O acórdão recorrido revogou a sentença na parte em que a mesma julgara insubsistente a violação do disposto no art. 24º, nº 1, al. e) do CCP, julgando a acção procedente e anulando a impugnada deliberação com fundamento nessa mesma ilegalidade.
Alegam os recorrentes que a admissão da revista se torna necessária pois que a questão que suscita nos fundamentos do recurso assume uma especial relevância jurídica e social, sendo a admissão da revista fundamental para uma melhor compreensão e aplicação do direito, designadamente do regime da escolha do procedimento por ajuste directo, previsto no citado art. 24º, nº 1, al. e) do CCP, em articulação com os arts. 1º e 2º do Código dos Direitos de Autor (CDA) e com directivas comunitárias transpostas para o ordenamento jurídico interno, estando aqui em causa matéria de protecção de direitos de exclusividade e de licenciamento de software e descompilação de programas informáticos.
A recorrida contra-alegou sustentando a inadmissibilidade do recurso, por entender não estarem verificados os pressupostos de admissão previstos no art. 150º, nº 1 do CCP, sustentando estar em causa tão só a admissibilidade do procedimento de ajuste directo (in casu, a interpretação do art. 24º, nº 1, al. e) do CCP) que tem a ver apenas com a situação concreta, e cujos contornos jurídicos se mostram correctamente analisados pelo tribunal recorrido.
(Fundamentação)
O art. 150º n° 1 do CPTA prevê que das decisões proferidas em 2ª instância pelo Tribunal Central Administrativo possa haver, "excepcionalmente", recurso de revista para o Supremo Tribunal Administrativo "quando esteja em causa a apreciação de uma questão que, pela sua relevância jurídica ou social, se revista de importância fundamental" ou "quando a admissão do recurso seja claramente necessária para uma melhor aplicação do direito".
A jurisprudência do STA, interpretando o comando legal, tem reiteradamente sublinhado a excepcionalidade deste recurso, referindo que o mesmo só pode ser admitido nos estritos limites fixados neste preceito. Trata-se, efectivamente, não de um recurso ordinário de revista ou da consagração de um 3º grau de jurisdição, mas antes, como de resto o legislador cuidou de sublinhar na Exposição de Motivos das Propostas de Lei n°s 92/VIII e 93/VIII, de uma "válvula de segurança do sistema" que apenas deve ser accionada naqueles precisos termos.
Deste modo, a intervenção do STA só se justificará em matérias de assinalável relevância e complexidade, ou quando haja manifesta necessidade de uma melhor aplicação do direito, sob pena de se generalizar este recurso de revista, o que não deixaria de se mostrar desconforme com os aludidos fins tidos em vista pelo legislador.
Na situação em análise, e apesar da orientação jurisprudencial restritiva atrás assinalada, cremos que se justifica a admissão da revista.

DADOS ▸

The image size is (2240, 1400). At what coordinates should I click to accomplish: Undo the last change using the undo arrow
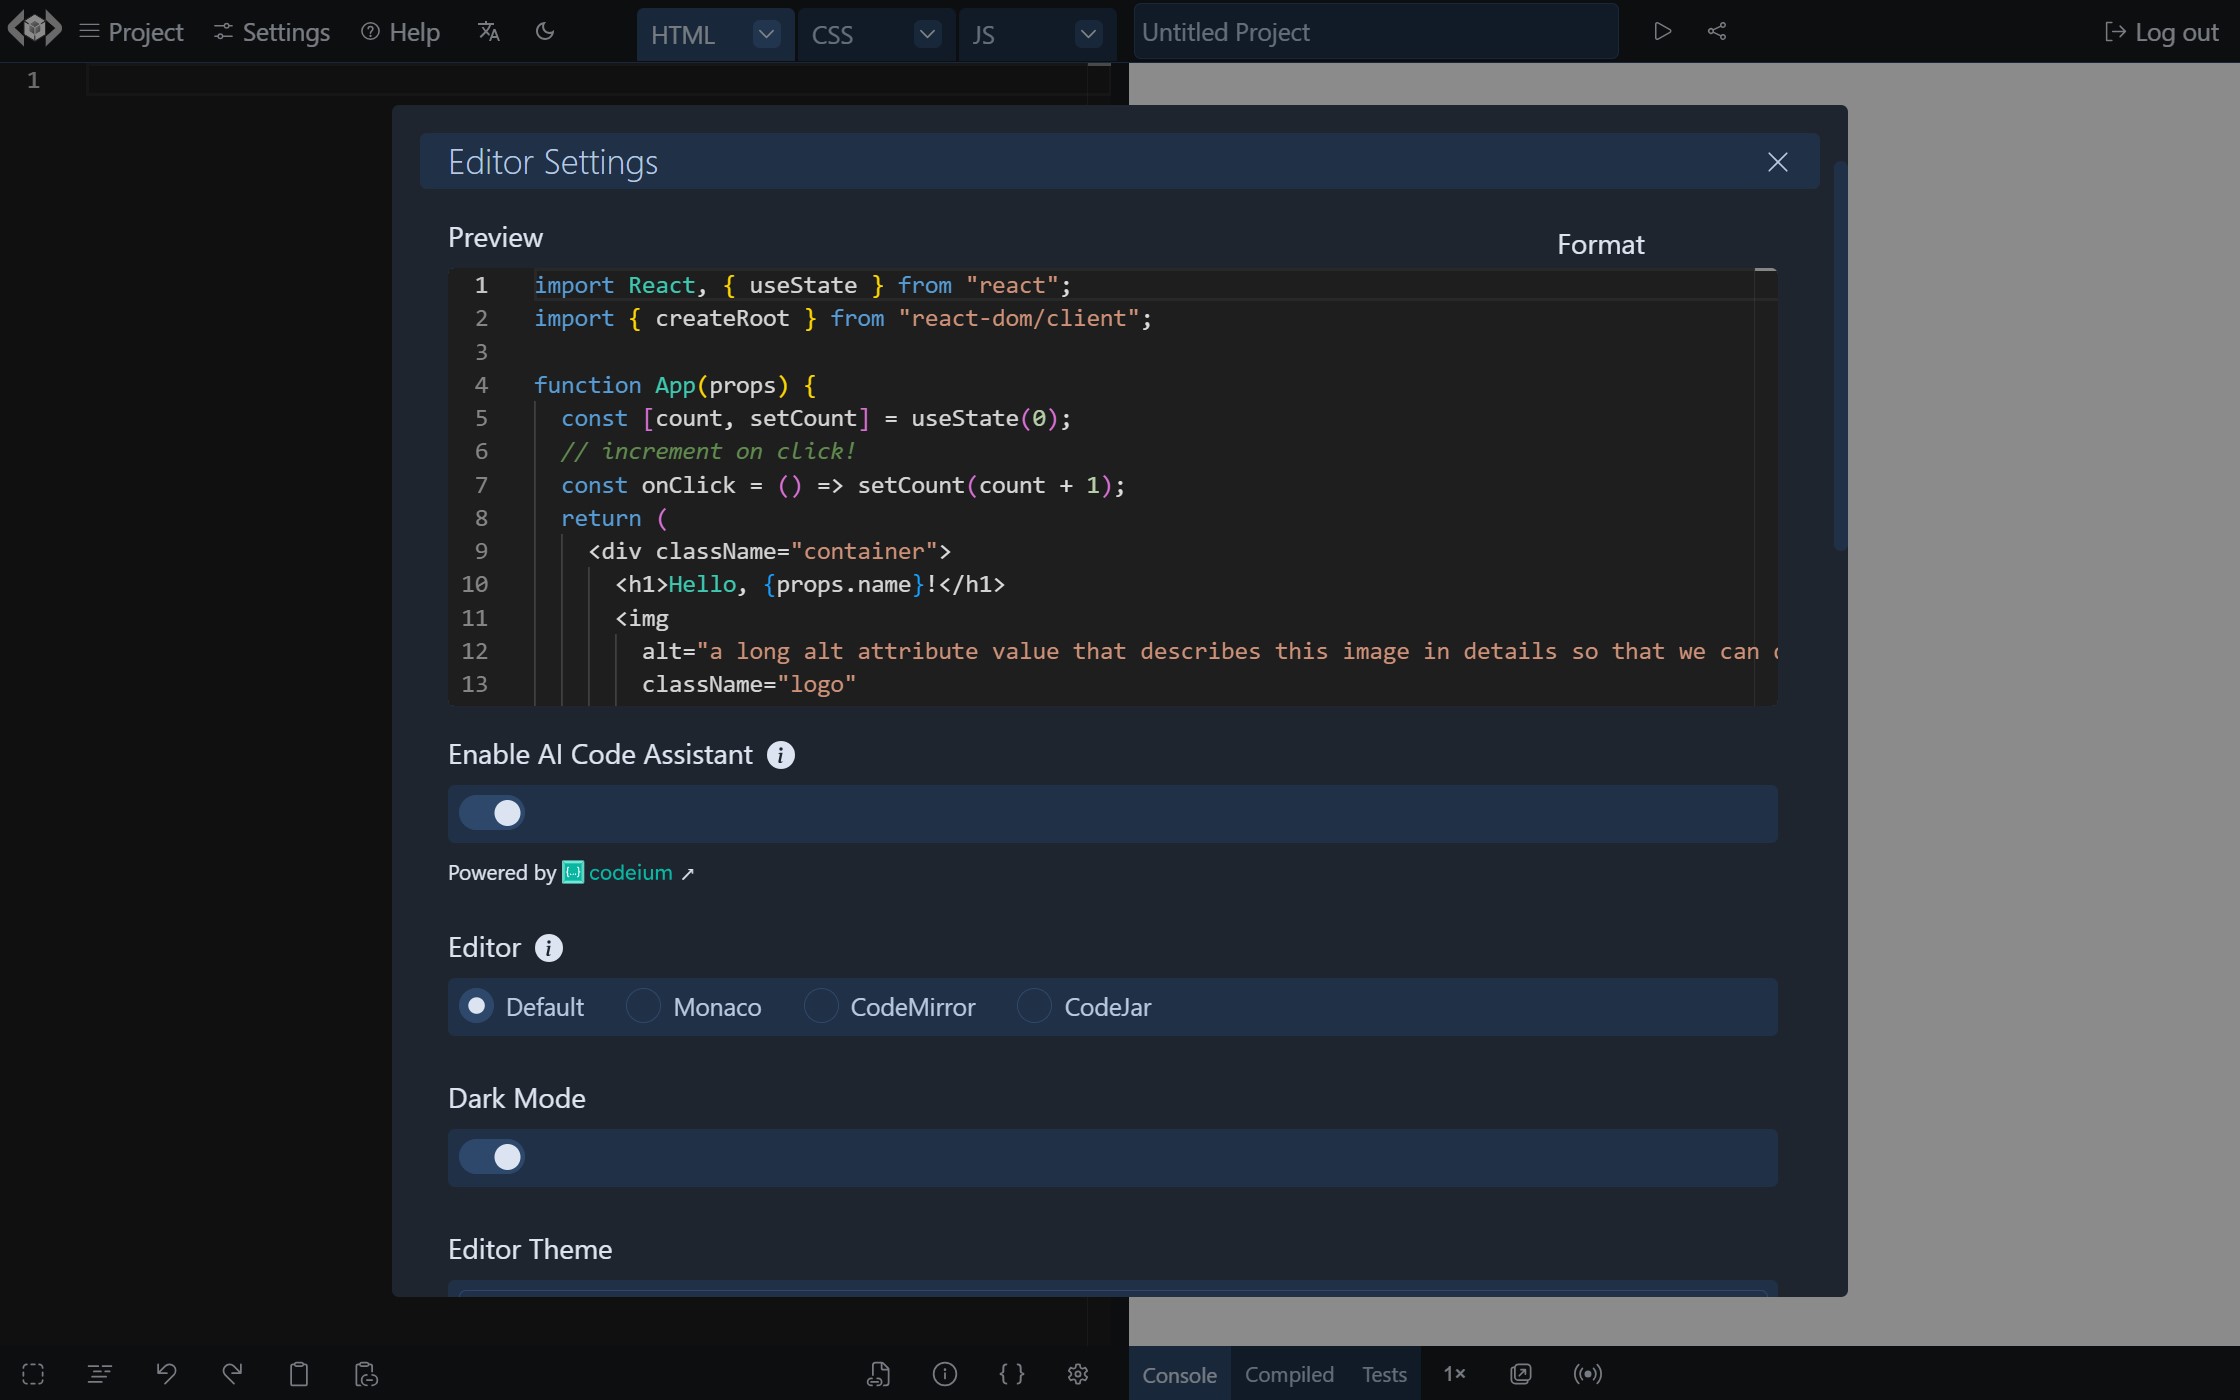166,1374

TAREFA ▸ Atualize o trecho do excerto que vai de "Deste modo, a" até "vista pelo legislador.", inclusive, substituindo "complexidade" por "dificuldade".

RESPOSTA ▸
Deste modo, a intervenção do STA só se justificará em matérias de assinalável relevância e dificuldade, ou quando haja manifesta necessidade de uma melhor aplicação do direito, sob pena de se generalizar este recurso de revista, o que não deixaria de se mostrar desconforme com os aludidos fins tidos em vista pelo legislador.